Since I will have had it on for basically the whole month of October, it's really got me thinking. I'm not able to drive because it's my right foot and of course I haven't been able to work because of...well...the obvious. I've had to ask for rides if I want to go anywhere (my mom is currently down too, so we both aren't driving), otherwise, I'm just at home. While I do have people that I know don't and wouldn't mind giving me rides, I still have to work up the courage to ask them because I feel awkward (that's for a different article though). It made me realize how much I took the fact that if I wanted to go somewhere, all I had to do was walk out and get in my car. Then I realized how lucky I am to even have a car of my own. Then there is the most obvious thing...the ability to walk. To get up off the couch and go out to the kitchen to get something to eat (and to have food to eat), to be able to walk up and down the stairs, and (I'm gonna get real here for a second) not trying to hold off going to the restroom because my body gets worn out by the time I reach the restroom.

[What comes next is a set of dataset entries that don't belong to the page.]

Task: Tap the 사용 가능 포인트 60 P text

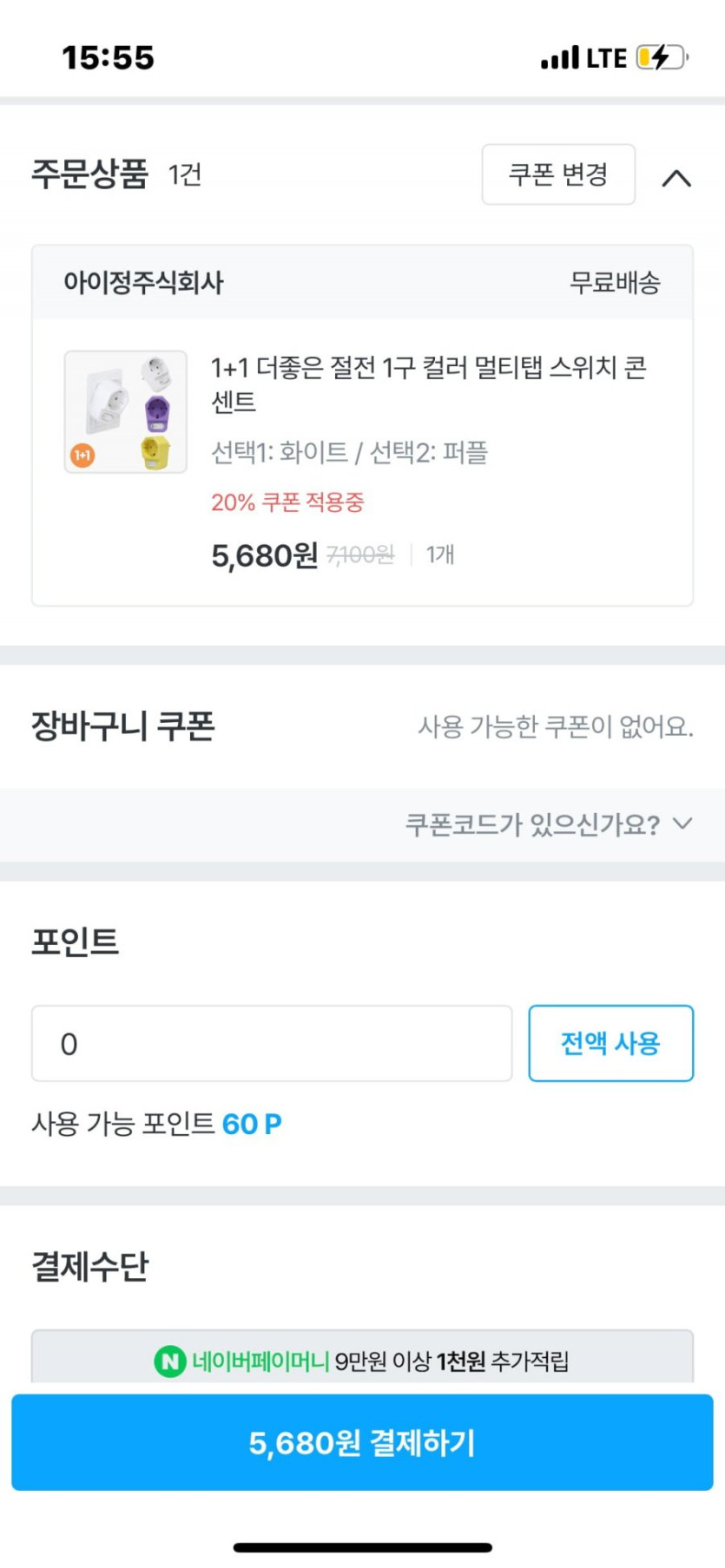Action: point(156,1124)
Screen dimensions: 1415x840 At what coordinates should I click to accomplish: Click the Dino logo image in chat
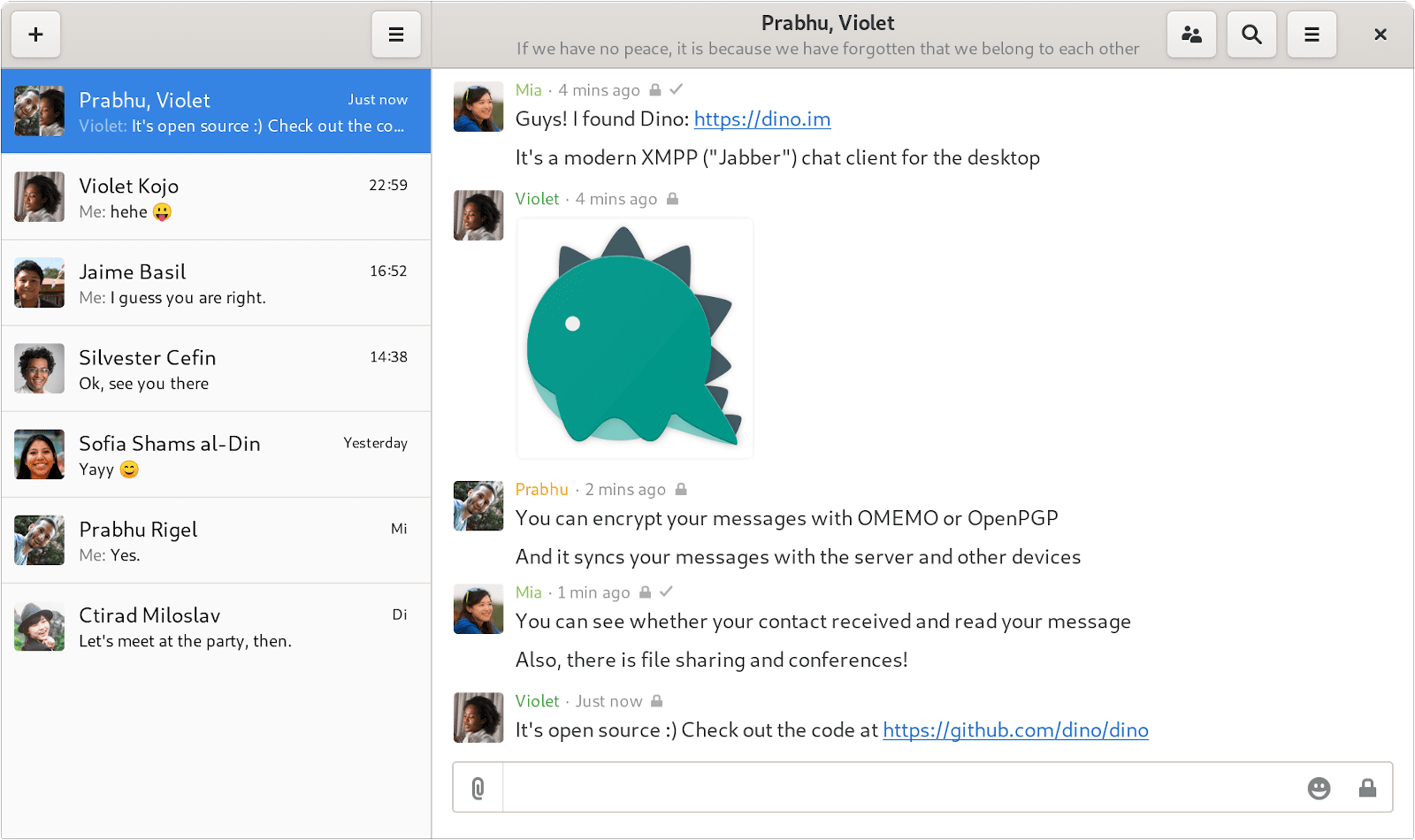(x=634, y=338)
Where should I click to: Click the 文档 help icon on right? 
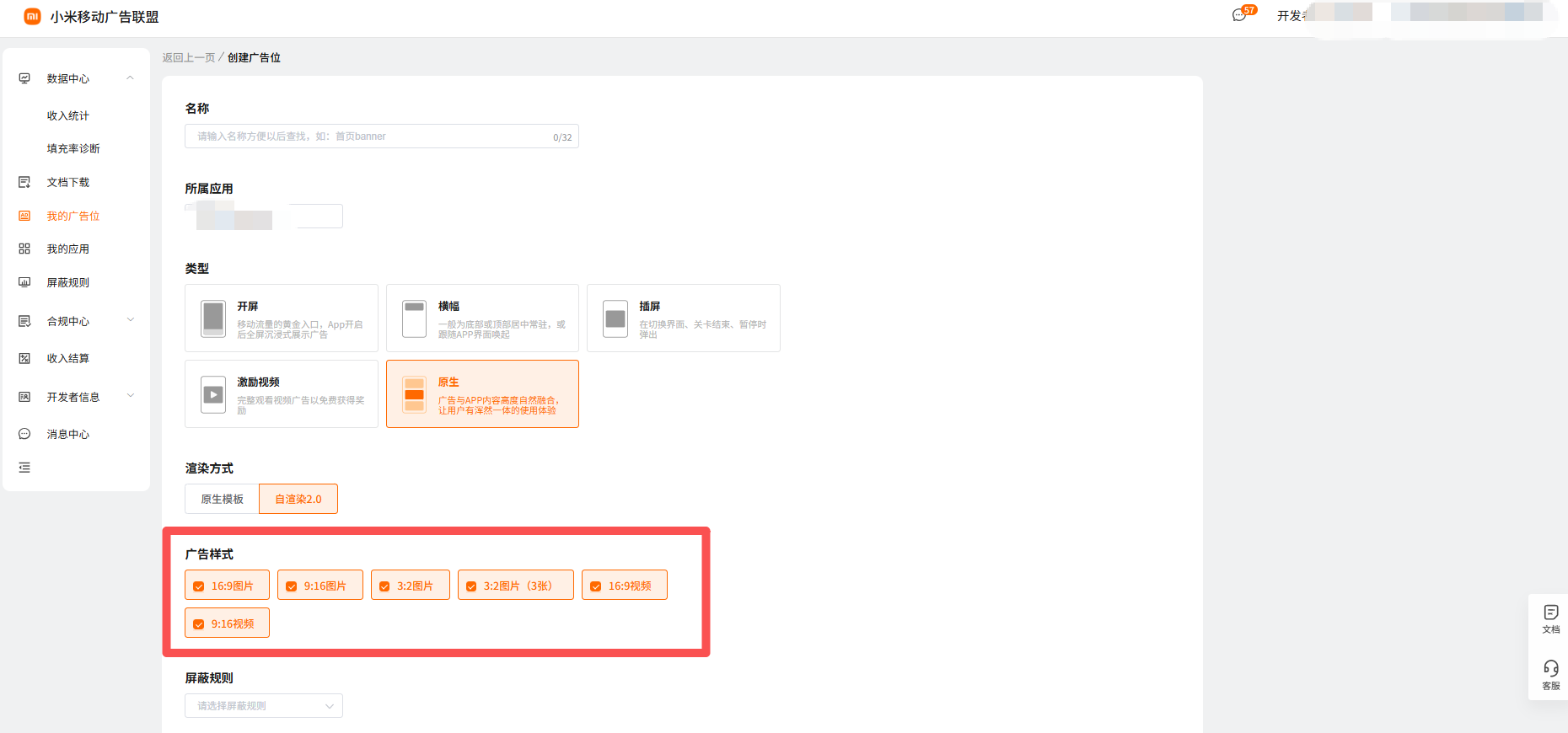1550,618
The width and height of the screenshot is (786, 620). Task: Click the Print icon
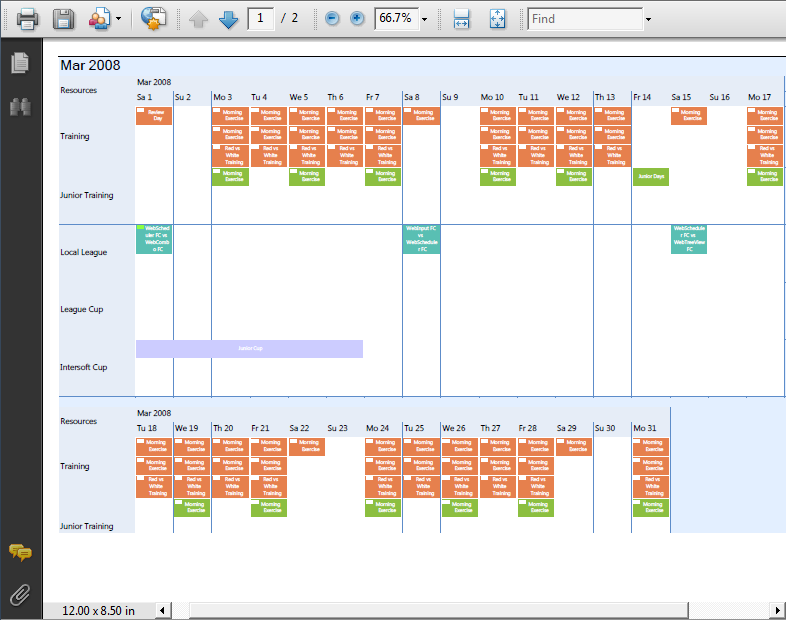pos(27,19)
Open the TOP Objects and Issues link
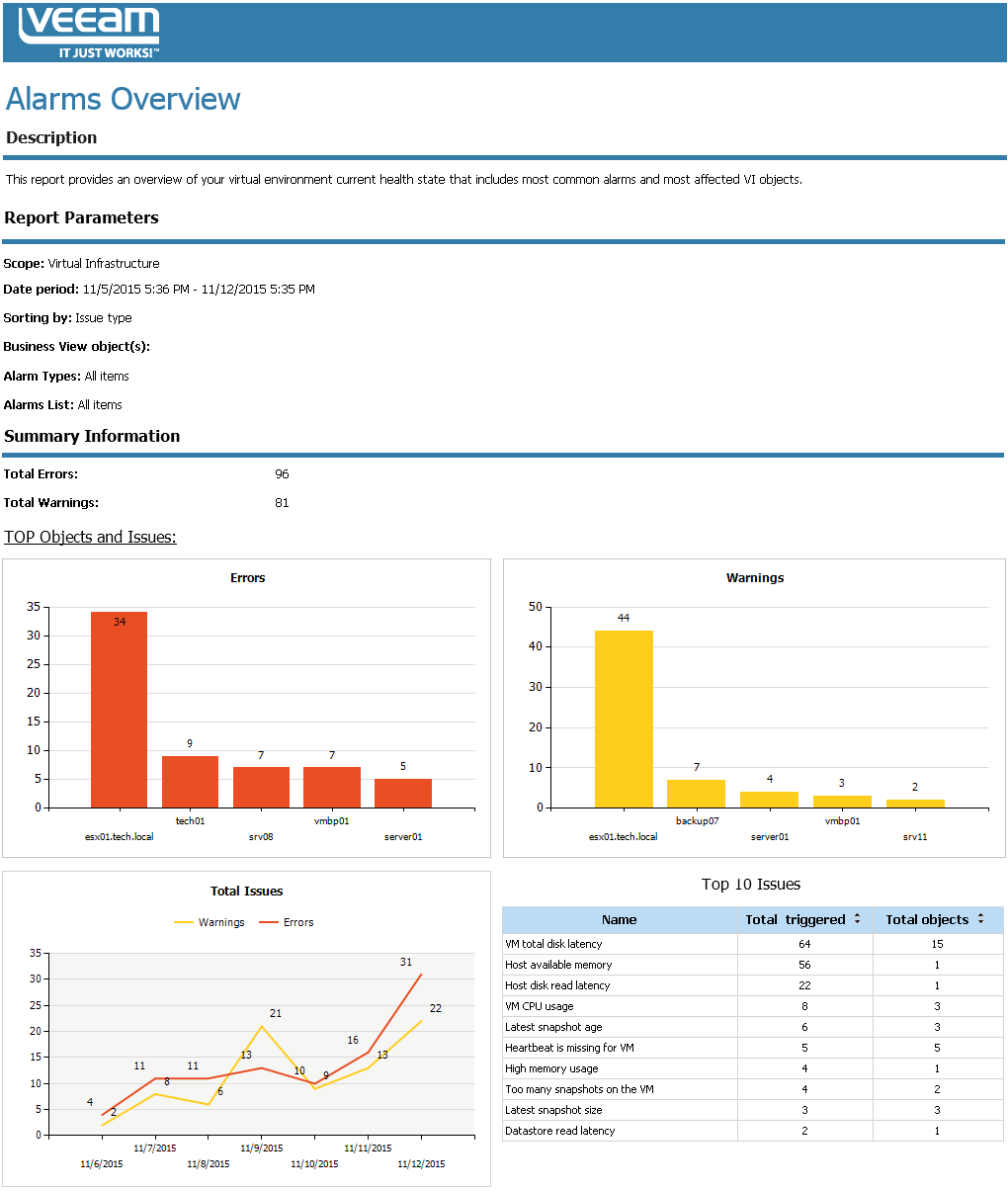 pos(90,537)
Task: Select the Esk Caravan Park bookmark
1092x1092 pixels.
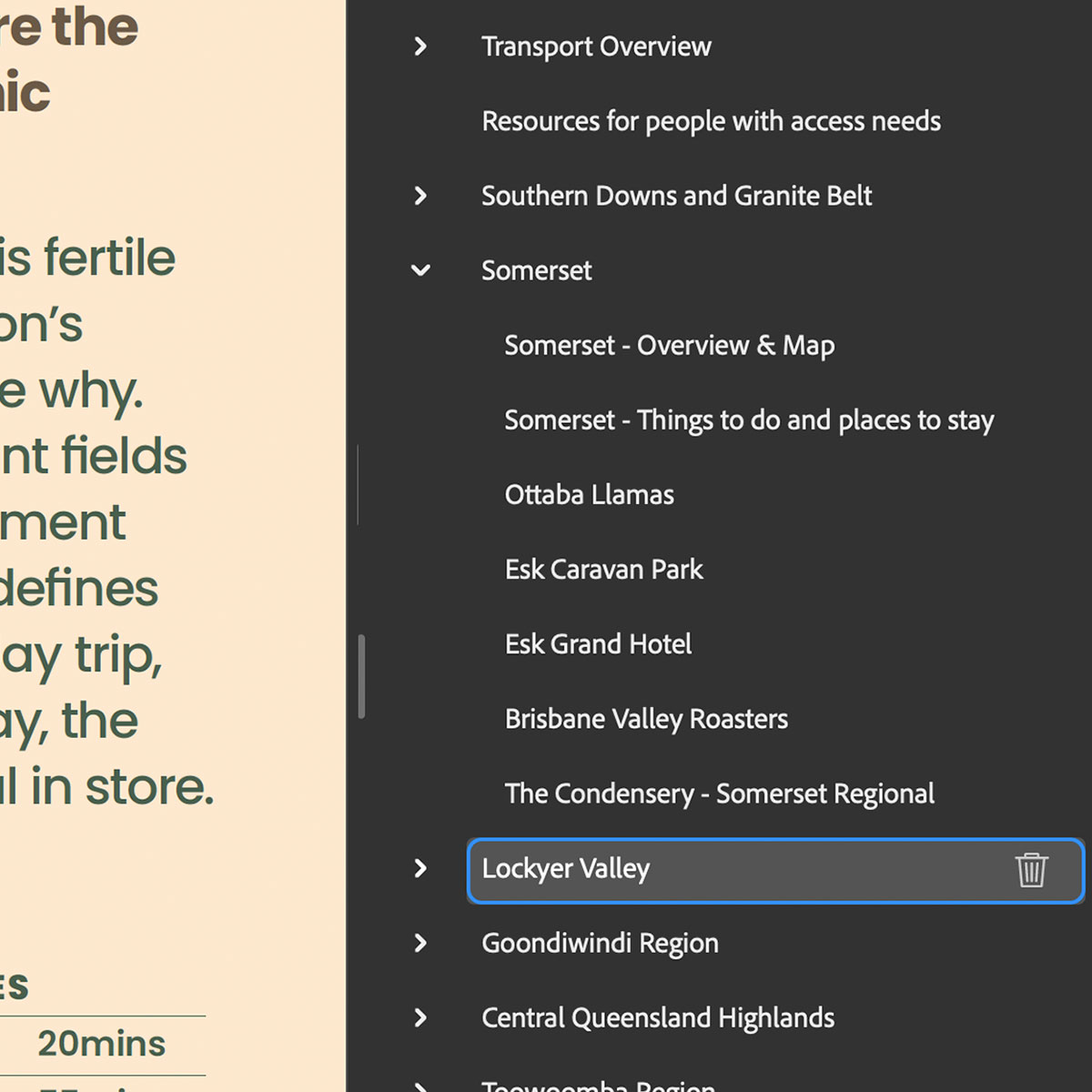Action: (x=603, y=570)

Speaking of restrooms, we (my mom and I) have one and a half, so there is the full one that's upstairs and then the half one (which we call the powder room) that is on our first floor. So, it's not like I have to go up and down the stairs every time I need to use the restroom and that's why I get worn out. Even changing clothes becomes a harder task, being able to sit/stand/sleep in comfortable positions isn't the same, everything has changed.
So many little things (that used to seem like nothing to me), that I am now realizing I took for granted, and yes, I know I'm not going to be in a cast for forever, but what about the people that don't get the chance/ability of completing these activities by themselves ever again. What about those who don't have a roof over their heads? What about those who don't have food to eat? What about those who don't have a nice bathroom to use? What about those who don't have any of the things we take for granted everyday? "What about ______________?" - you fill in the blank.
I can definitely say that I will being looking at the things I have, as well as the things I can do in a whole new light once I am back to 100% again. No more complaining (whether it was joking or not) because I'm "too tired" to walk up the stairs and get in my cozy, warm bed because not everyone has a cozy, warm bed to get in to. No more saying (even if I don't actually mean it), "We don't have anything to eat" just because we might not have what I want to eat. No more complaining or whining or whatever you want to call it, just no more.
I am so very thankful for what I have, what I can do physically and what my mom has worked hard to help give me and for what she has provided all these years. I, along with others I'm sure, don't always act like we're thankful for what we have. It seems, at least for me, that I always realize what I take for granted after something bad happens to me or someone close to me and I really don't want that to be the case anymore. I want to make sure that I always have in mind how lucky I am to have the things I have and how lucky I am to be able to do the things I do- I hope you choose the same.